I’m delighted to be turning this space over to readers who sent letters and emails in response to our 90th Anniversary issue − most with kudos, some with corrections, a few with both. All were equally welcome, even the corrections, for the chance to set the record straight.


May the letters below inspire others to write with your comments, suggestions, corrections, queries and observations on all things related to Queen’s School of Business. We look forward to publishing these in the next issue.

 

Shelley Pleiter
Editor
spleiter@business.queensu.ca

 

Sincere congratulations on your superb Summer 2009 issue of QSB Magazine!
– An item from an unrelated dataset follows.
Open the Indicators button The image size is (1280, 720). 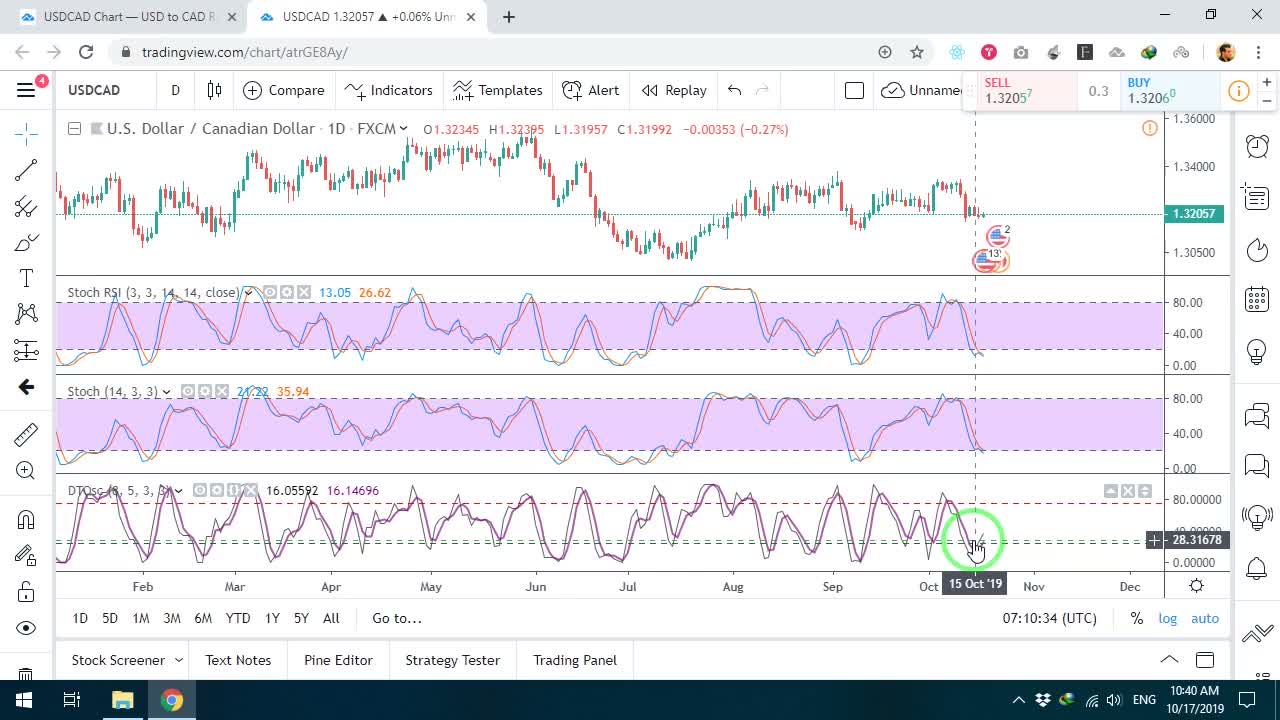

It’s a keeper, along with other special editions of magazines I’ve treasured:    Harper’s Centennial Issue (1950), New Republic’s 40th (1954), New Statesman’s 50th (1963), Esquire’s 50th (1983) and Queen’s Quarterly’s 100th (1993), to name a few.

One error: Bandleader (Glenn) Miller’s first name had a double “n”. You’re not alone, though: in April 1999, the British Library displayed a huge poster of “Glen [sic] Miller.” I told the attendant about the misspelling.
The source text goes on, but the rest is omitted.